-- Opening Marker --

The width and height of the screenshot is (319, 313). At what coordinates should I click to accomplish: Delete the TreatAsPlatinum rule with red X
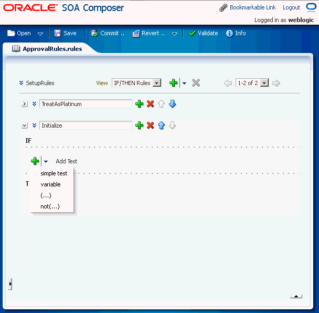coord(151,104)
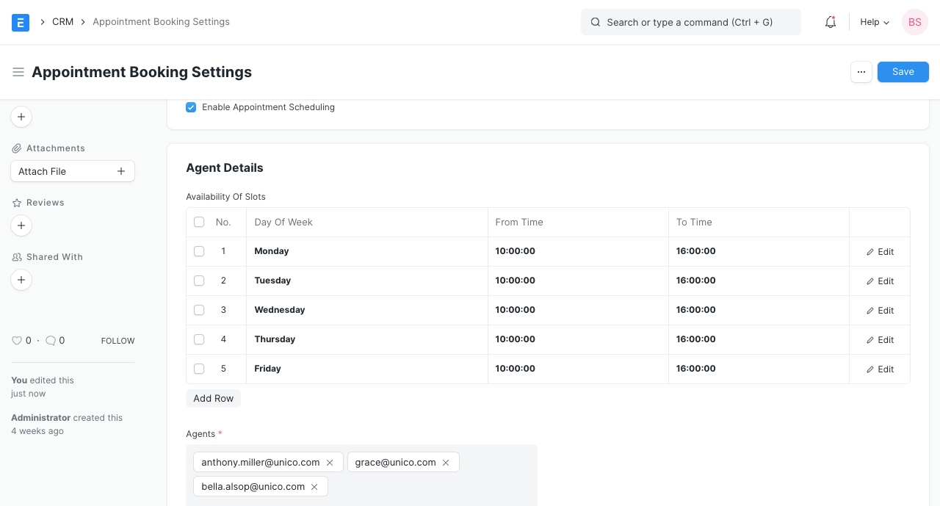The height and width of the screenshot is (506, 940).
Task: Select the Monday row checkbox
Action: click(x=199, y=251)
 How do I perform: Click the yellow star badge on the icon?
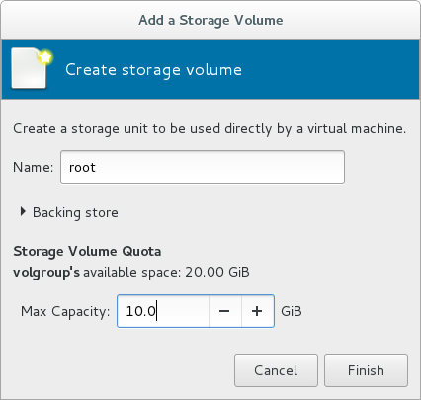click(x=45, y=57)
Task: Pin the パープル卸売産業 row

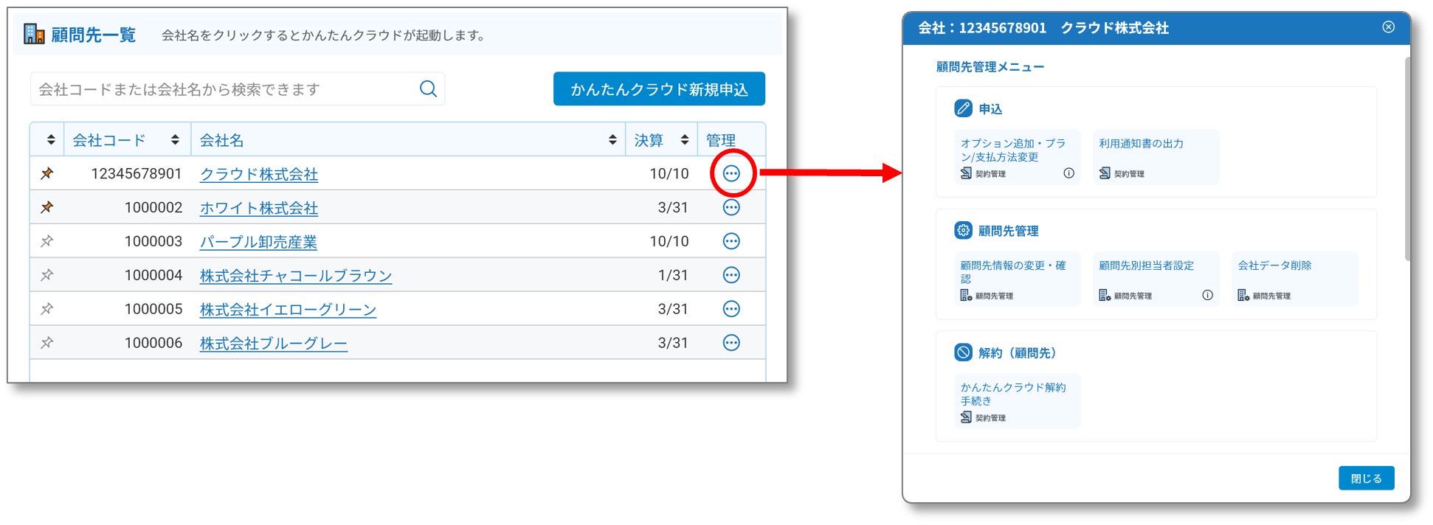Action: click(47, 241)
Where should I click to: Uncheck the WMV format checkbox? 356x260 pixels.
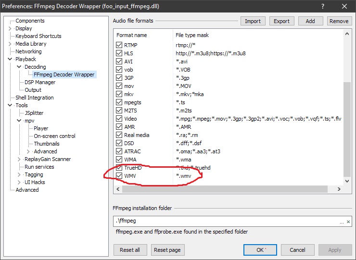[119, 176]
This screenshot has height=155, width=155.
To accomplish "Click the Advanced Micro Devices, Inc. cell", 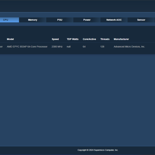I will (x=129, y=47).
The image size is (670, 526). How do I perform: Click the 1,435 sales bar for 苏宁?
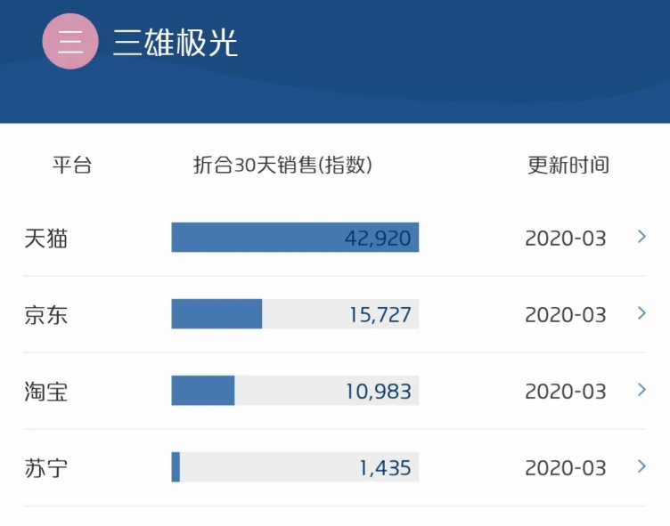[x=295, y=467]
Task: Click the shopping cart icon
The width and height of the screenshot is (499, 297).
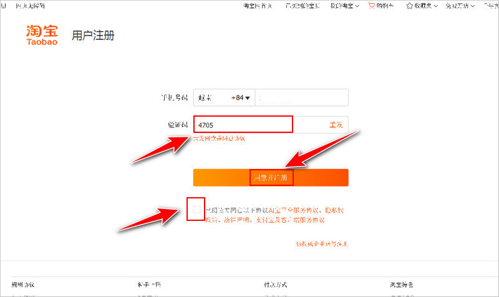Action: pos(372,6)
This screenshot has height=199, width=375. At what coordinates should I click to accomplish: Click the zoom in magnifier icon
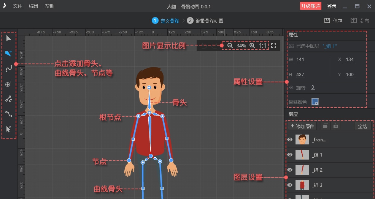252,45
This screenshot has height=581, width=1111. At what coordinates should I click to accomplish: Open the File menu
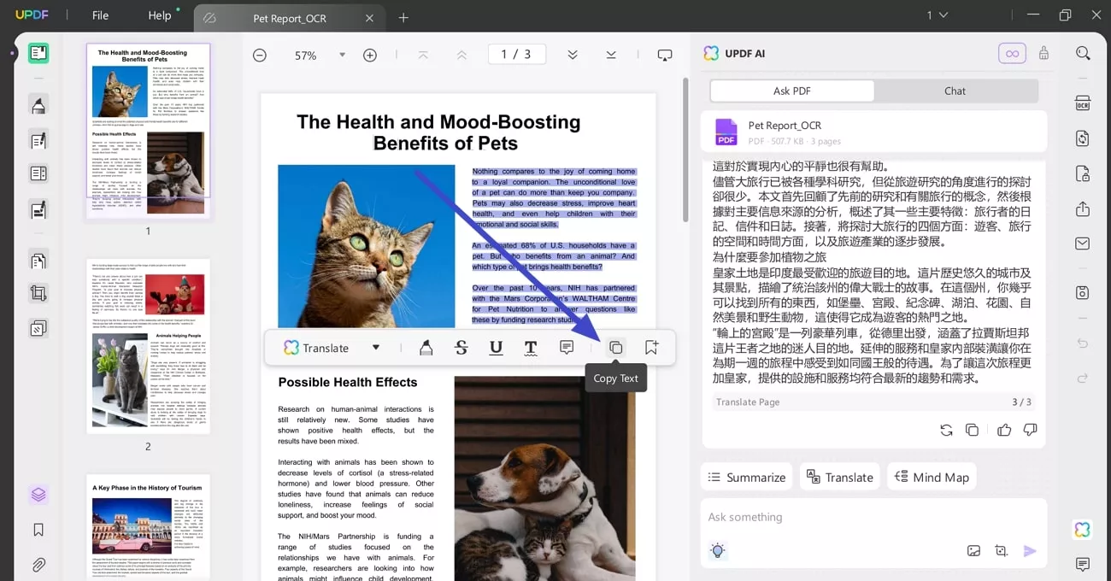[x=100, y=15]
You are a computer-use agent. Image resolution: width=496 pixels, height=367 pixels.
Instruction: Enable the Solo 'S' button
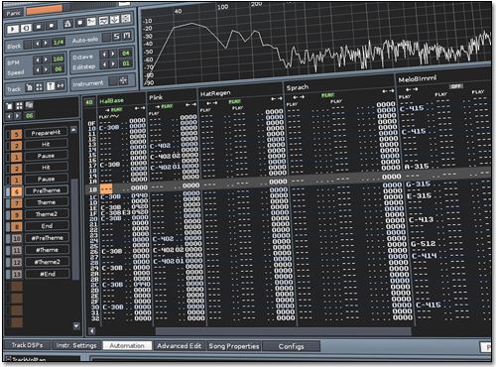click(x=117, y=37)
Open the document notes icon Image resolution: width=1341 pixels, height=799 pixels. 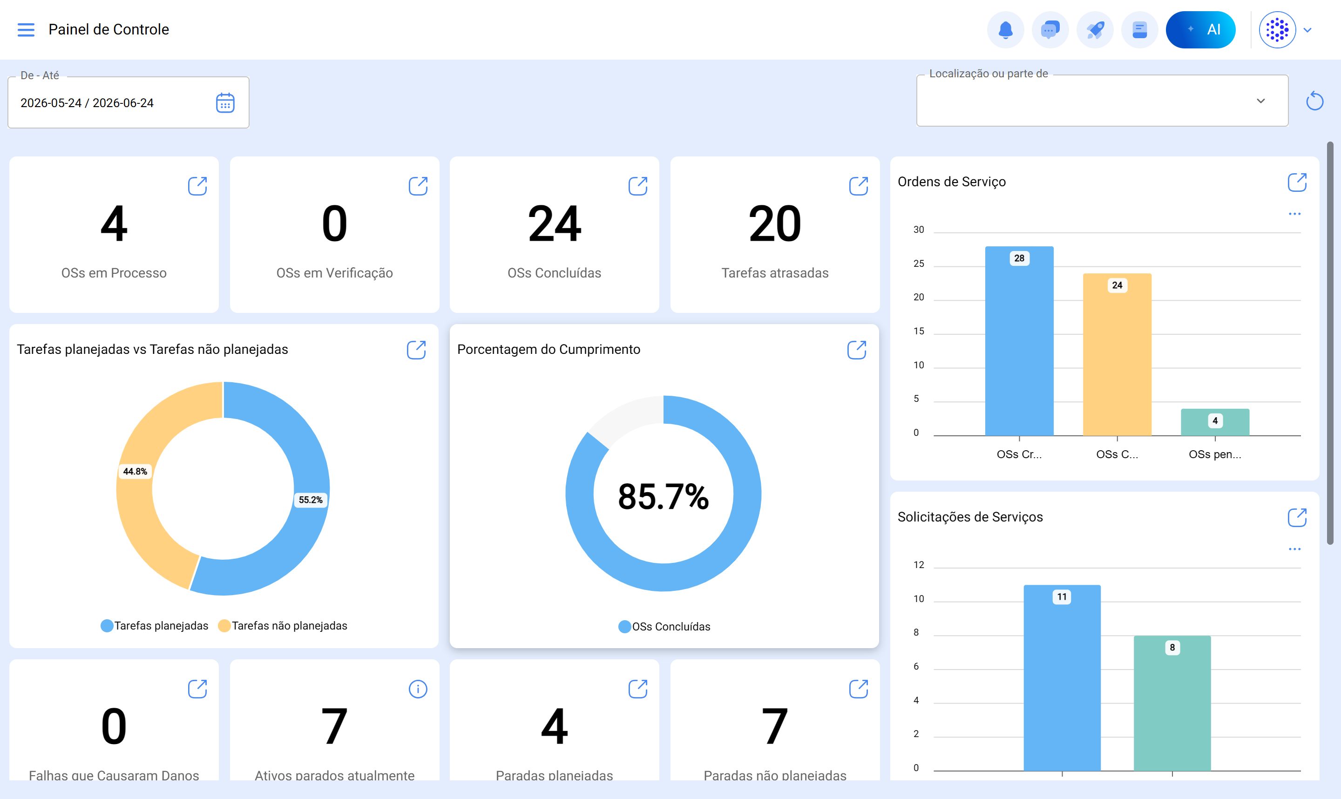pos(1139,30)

-- Closing Marker --
-- Opening Marker --

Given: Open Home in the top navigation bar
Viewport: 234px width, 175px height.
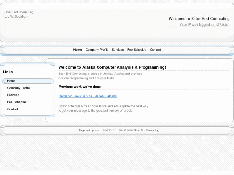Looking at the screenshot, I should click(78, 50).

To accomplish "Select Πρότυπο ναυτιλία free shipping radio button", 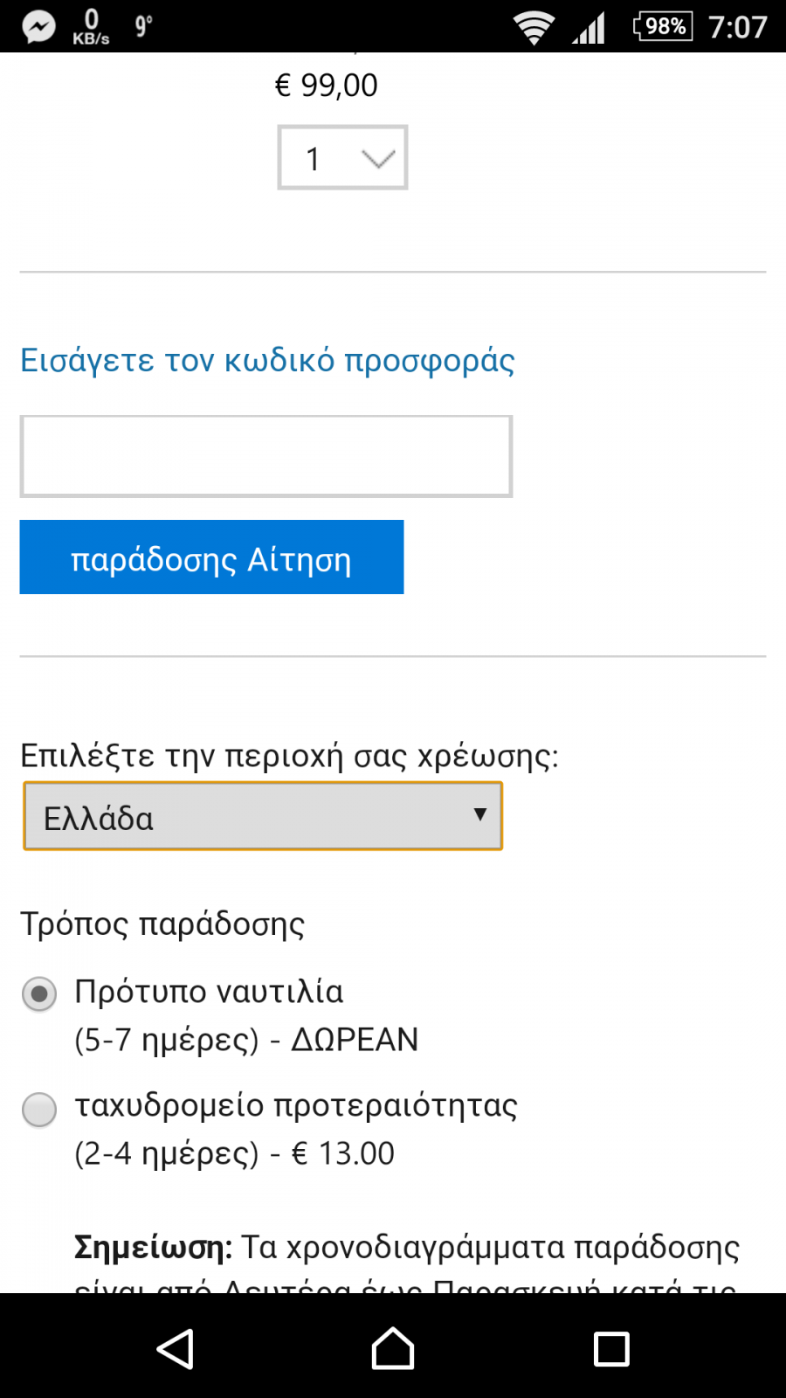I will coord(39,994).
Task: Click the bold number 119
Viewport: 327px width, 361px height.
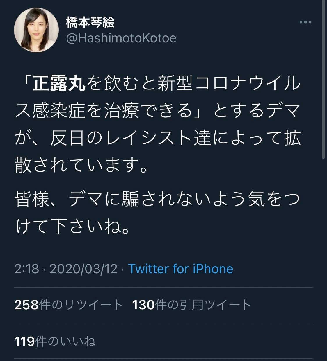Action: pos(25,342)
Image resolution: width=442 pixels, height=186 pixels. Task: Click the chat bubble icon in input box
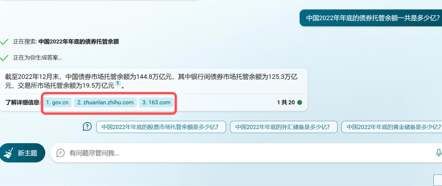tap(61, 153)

-- Closing Marker --
-- Opening Marker --

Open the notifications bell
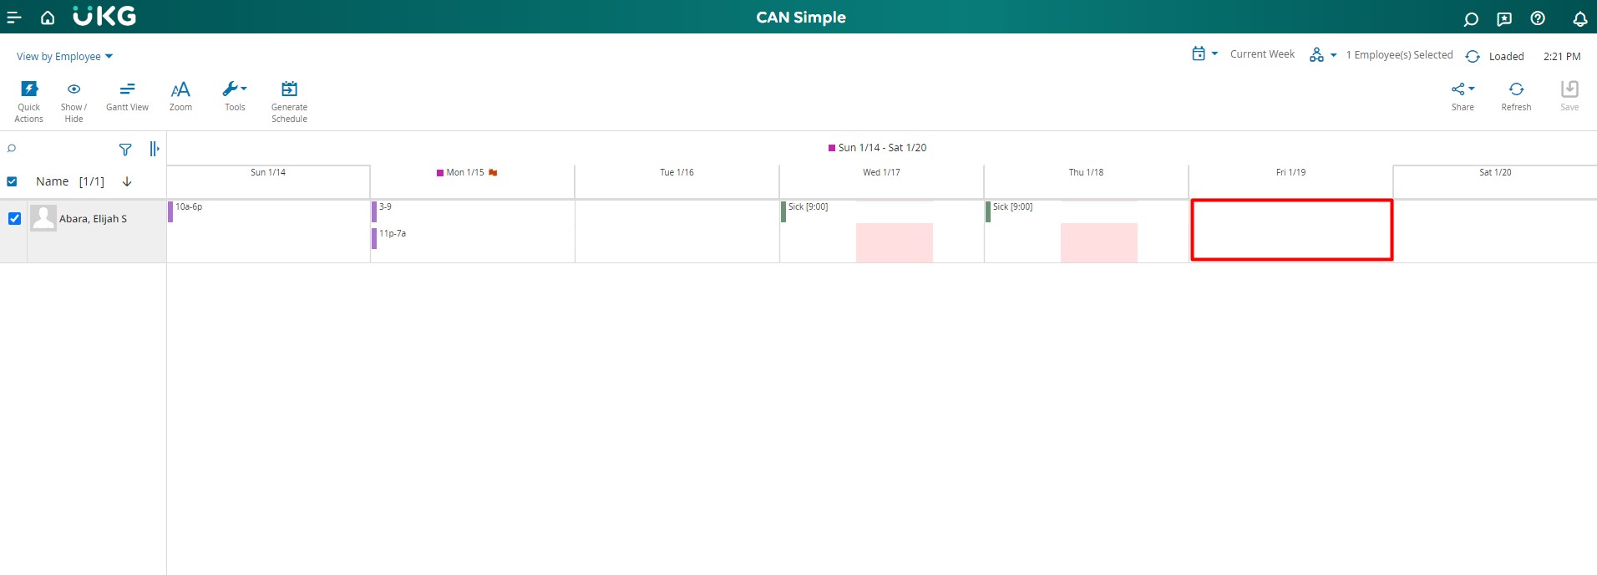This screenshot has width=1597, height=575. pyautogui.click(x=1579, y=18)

-- Closing Marker --

#### [Work instructions]
Copy word for word the lines of the records above from the one with "Task: Click the shopping cart icon" up to and including the one with "You are a computer-use". Skip the pictures.

#### [Response]
Task: Click the shopping cart icon
The width and height of the screenshot is (499, 297).
Action: pos(372,6)
This screenshot has height=199, width=375. At what coordinates should I click to accomplish: Click the zoom in magnifier icon
252,45
This screenshot has height=581, width=1111. At what coordinates should I click to accomplish: Open the File menu
[x=100, y=15]
You are a computer-use agent. Image resolution: width=496 pixels, height=367 pixels.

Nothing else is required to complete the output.